→ **Task to complete**: Convert the data below into a JSON list of strings, with one string for each line and no entries for blank lines. Omit the pictures from the result.

──────────────────────────────

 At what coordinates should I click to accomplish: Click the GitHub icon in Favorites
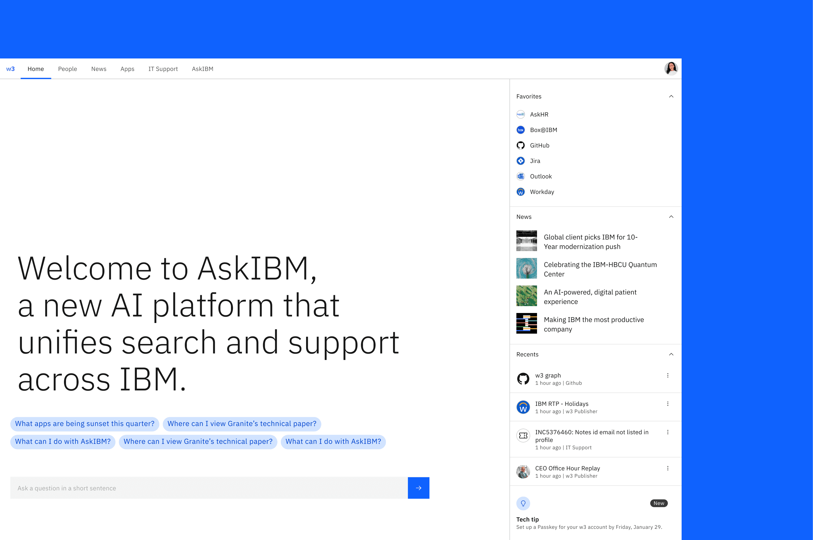tap(520, 145)
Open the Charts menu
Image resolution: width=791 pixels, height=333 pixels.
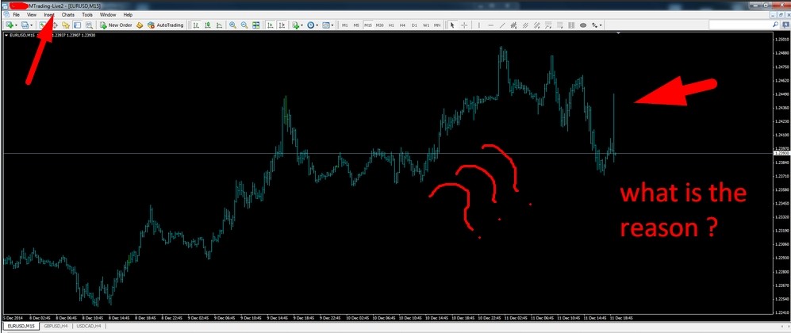point(67,15)

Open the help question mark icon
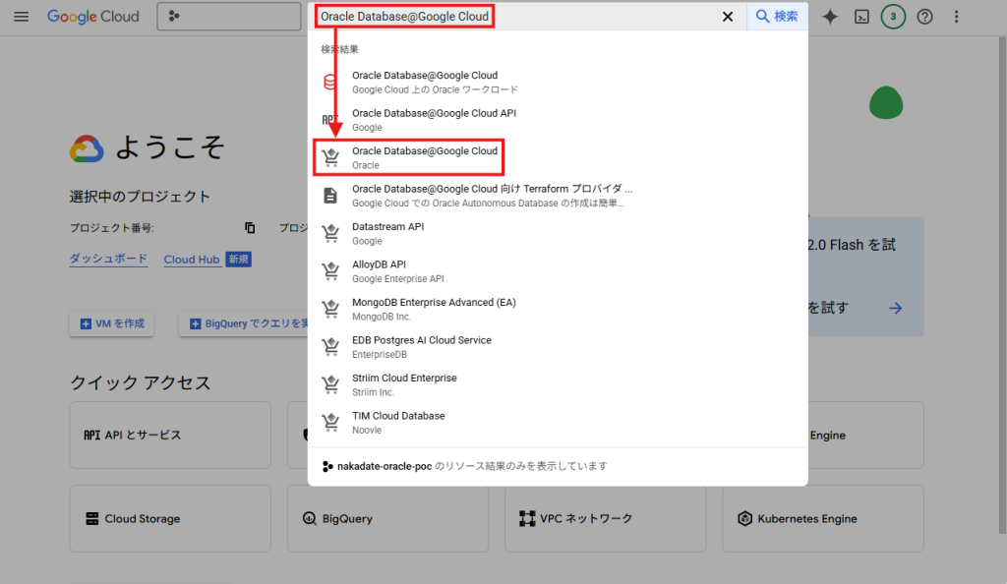click(x=924, y=17)
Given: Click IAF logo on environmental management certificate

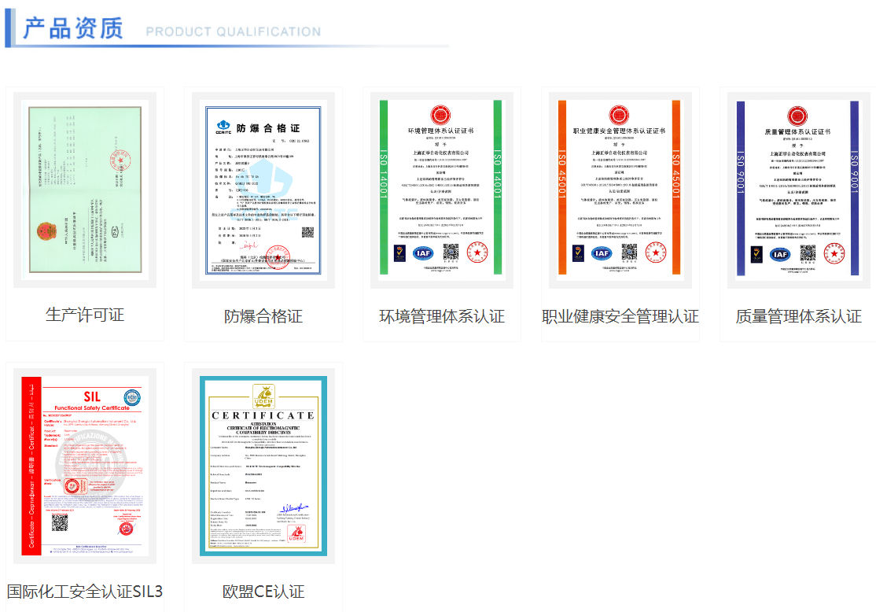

──────────────────────────────

→ **The output**:
[
  " At what coordinates should I click to accomplish: Click the GitHub icon in Favorites",
  "tap(520, 145)",
  "Open the Charts menu",
  "Image resolution: width=791 pixels, height=333 pixels.",
  "point(67,15)",
  "Open the help question mark icon",
  "click(x=924, y=17)",
  "Given: Click IAF logo on environmental management certificate"
]